C'était donc avec appréhension que le roi se dirigeait vers les appartements de son épouse, mais fut soulagé de voir que son valet avait prit l'initiative de placer des gardes devant la porte, ayant oublié de le préciser à Bontemps, il avait eu peur qu'il ne puisse retenir des courtisans un peu trop insistants.
Il entra dans la pièce et fut encore plus soulagé de voir que le Cardinal était présent.
— Le deuxième enfant est né, Votre Majesté, l'informa le valet.
— Bien.
Le souverain prit un fauteuil qu'il posa entre le lit de la reine et le siège du Cardinal et s'y installa.
— Comment allez-vous, Éminence ?
— Mieux, merci Sire.
Après avoir échangé quelques courtoisies, Louis ne put s'empêcher plus longtemps de poser la question qui lui brûlait les lèvres :
— Quel est son sexe ?
— C'est un garçon également, murmura la reine.
— Que faisons-nous ? demanda Louis à Richelieu.
— Nous pouvons le cacher de la Cour, l'élever à l'écart.
— Avons-nous une autre solution ?
— Nous pourrions prendre le risque de l'élever avec le Dauphin.

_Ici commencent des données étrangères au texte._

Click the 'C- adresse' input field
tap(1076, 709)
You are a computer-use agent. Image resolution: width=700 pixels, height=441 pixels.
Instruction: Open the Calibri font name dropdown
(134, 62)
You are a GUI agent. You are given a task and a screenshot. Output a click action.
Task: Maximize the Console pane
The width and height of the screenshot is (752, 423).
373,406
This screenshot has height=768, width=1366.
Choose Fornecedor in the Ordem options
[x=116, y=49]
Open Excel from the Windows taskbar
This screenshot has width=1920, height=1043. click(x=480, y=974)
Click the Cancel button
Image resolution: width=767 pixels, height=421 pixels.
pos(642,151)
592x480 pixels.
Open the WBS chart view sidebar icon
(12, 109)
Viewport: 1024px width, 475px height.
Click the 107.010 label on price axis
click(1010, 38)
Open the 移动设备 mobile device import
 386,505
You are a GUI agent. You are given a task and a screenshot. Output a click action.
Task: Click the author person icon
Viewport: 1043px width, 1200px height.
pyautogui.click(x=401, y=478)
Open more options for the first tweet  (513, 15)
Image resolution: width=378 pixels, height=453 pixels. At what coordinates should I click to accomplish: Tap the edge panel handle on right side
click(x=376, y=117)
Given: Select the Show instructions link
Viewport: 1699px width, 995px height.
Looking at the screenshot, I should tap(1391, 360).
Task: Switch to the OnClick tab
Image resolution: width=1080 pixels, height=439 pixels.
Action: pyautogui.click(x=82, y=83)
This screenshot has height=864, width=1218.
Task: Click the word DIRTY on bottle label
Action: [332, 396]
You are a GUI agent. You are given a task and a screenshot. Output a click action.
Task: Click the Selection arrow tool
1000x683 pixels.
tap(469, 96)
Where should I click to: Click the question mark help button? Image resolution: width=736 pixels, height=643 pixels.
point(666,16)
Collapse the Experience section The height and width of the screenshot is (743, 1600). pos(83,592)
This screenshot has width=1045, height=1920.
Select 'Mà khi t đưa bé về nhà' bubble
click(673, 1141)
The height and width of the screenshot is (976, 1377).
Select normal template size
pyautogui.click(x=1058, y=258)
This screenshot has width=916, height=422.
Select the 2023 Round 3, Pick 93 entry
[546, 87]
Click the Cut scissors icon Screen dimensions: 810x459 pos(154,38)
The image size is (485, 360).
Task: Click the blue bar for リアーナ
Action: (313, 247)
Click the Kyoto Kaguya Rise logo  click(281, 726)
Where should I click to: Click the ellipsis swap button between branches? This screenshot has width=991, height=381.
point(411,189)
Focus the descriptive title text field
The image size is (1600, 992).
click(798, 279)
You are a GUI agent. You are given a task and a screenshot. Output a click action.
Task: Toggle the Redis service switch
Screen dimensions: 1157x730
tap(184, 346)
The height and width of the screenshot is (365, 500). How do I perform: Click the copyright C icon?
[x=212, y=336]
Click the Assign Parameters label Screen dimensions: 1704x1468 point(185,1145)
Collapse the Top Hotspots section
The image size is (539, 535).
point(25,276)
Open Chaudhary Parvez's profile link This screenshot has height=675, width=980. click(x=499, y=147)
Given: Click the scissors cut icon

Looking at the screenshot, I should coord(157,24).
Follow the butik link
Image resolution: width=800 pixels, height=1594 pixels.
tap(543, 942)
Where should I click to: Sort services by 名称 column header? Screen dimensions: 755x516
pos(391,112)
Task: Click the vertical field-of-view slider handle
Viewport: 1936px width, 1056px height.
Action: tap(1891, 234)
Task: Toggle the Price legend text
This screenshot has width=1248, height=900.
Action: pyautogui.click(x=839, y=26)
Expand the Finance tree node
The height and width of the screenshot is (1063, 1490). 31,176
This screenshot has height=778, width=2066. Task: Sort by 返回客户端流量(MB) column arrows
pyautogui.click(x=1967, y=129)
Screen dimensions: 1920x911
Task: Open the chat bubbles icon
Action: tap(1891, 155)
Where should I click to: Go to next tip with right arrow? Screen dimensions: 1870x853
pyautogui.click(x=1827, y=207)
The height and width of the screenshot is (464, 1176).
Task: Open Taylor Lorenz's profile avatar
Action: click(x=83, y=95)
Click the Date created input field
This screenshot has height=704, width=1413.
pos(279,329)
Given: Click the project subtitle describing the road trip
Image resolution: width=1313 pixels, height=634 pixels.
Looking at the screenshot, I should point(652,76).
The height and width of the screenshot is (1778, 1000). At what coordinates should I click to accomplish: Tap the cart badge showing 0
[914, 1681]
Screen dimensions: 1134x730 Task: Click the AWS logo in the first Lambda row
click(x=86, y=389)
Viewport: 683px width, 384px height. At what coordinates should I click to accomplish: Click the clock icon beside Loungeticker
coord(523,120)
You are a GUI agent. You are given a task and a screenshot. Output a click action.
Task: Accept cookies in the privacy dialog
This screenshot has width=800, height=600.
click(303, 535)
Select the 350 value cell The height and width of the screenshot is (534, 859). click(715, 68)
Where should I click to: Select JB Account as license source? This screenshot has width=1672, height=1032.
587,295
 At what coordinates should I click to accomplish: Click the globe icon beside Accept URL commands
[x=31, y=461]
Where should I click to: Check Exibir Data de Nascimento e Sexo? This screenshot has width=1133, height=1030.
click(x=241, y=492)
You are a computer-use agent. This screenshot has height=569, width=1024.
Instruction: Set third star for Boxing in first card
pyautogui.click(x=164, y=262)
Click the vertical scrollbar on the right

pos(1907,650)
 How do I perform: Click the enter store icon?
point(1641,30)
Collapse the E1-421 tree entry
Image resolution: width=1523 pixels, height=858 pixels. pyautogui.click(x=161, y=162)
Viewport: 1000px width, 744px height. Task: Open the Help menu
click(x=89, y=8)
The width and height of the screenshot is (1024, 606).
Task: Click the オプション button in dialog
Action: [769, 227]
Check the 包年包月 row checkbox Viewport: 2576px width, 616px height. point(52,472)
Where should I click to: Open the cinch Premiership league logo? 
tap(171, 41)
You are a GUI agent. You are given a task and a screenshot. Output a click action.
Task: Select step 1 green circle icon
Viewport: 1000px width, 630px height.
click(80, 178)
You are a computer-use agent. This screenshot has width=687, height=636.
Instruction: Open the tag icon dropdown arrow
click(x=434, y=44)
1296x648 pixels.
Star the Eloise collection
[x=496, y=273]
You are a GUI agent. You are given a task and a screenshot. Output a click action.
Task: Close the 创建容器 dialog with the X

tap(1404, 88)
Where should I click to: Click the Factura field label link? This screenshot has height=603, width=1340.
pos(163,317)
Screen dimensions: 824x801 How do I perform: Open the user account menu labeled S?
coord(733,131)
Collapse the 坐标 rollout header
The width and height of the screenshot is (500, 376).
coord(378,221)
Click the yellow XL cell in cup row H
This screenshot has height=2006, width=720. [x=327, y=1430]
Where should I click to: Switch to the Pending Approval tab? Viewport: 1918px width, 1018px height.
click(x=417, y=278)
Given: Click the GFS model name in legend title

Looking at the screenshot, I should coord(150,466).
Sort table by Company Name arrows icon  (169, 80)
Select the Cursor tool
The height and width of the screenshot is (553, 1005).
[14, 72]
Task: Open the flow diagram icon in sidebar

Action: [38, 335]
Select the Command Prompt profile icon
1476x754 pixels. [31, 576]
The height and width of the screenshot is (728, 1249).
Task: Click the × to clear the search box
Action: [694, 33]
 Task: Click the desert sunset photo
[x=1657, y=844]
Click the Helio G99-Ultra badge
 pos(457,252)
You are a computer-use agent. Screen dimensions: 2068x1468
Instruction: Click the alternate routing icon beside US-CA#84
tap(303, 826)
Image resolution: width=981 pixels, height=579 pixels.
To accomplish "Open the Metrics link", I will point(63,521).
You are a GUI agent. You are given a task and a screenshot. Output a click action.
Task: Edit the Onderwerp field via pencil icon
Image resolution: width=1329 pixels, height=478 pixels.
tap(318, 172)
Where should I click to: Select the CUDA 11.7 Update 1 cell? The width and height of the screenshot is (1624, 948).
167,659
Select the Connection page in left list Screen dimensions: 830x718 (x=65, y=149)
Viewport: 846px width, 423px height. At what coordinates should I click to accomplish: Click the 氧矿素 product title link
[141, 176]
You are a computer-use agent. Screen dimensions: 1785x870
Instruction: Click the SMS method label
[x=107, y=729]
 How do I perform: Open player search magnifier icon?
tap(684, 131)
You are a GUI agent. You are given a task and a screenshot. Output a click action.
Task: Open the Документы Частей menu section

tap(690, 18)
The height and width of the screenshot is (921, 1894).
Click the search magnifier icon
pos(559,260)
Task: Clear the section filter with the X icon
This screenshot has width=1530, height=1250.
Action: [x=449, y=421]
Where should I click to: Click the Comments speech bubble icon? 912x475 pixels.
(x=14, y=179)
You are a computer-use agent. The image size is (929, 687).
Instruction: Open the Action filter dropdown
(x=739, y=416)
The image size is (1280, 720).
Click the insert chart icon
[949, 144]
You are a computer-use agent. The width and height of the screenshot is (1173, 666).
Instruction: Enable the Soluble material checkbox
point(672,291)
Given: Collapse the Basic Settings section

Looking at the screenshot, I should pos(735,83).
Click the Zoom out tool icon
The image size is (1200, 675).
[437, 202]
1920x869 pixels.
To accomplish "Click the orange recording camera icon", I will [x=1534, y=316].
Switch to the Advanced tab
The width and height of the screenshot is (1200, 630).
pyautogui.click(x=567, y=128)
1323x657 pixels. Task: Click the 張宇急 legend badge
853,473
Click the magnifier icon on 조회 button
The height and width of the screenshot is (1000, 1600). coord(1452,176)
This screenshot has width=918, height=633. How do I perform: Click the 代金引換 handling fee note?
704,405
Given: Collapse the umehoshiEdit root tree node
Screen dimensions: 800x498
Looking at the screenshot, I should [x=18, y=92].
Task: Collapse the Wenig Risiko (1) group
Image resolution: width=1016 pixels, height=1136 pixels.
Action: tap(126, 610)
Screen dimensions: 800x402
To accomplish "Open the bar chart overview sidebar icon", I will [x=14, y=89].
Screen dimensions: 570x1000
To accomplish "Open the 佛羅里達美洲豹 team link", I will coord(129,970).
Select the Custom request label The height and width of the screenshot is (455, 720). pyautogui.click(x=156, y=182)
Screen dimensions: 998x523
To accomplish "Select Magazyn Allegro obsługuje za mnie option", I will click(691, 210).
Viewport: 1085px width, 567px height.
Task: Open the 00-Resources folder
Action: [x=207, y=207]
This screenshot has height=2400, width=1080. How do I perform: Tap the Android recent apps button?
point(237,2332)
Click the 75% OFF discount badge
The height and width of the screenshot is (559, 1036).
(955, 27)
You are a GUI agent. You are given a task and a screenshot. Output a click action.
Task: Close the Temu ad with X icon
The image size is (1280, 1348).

— Je ne veux pas que cet enfant vive comme un prisonnier parce qu'il a commis l'erreur d'être né au mauvais moment, déclara Anne.
— Vous avez raison, madame, confirma le souverain.
— Comment comptez-vous l'appeler ? demanda le cardinal.
— Charles, répondit la jeune mère.
— Charles-Henri, ajouta Louis, pour mon père.
— Qu'il en soit ainsi, conclut Richelieu en se levant, je me chargerai de l'annonce à la Cour.
⚜ ⚜ ⚜
NDA : Voilà mon premier roman qui ne soit pas une fanfiction ! :D
Dans ce prologue, je n'ai, jusqu'à preuve du contraire, rien inventé (sauf le cauchemar du Roi xD mais bon, vu comment sa mère se comportait avec lui...). Je me suis renseignée du mieux que j'ai pu mais j'ai rien trouvé sur les circonstances d'un accouchement royal. Du coup j'ai fait comme j'ai pu ;) Je me suis un peu (tout petit peu) inspiré de la théorie de Marcel Pagnol :)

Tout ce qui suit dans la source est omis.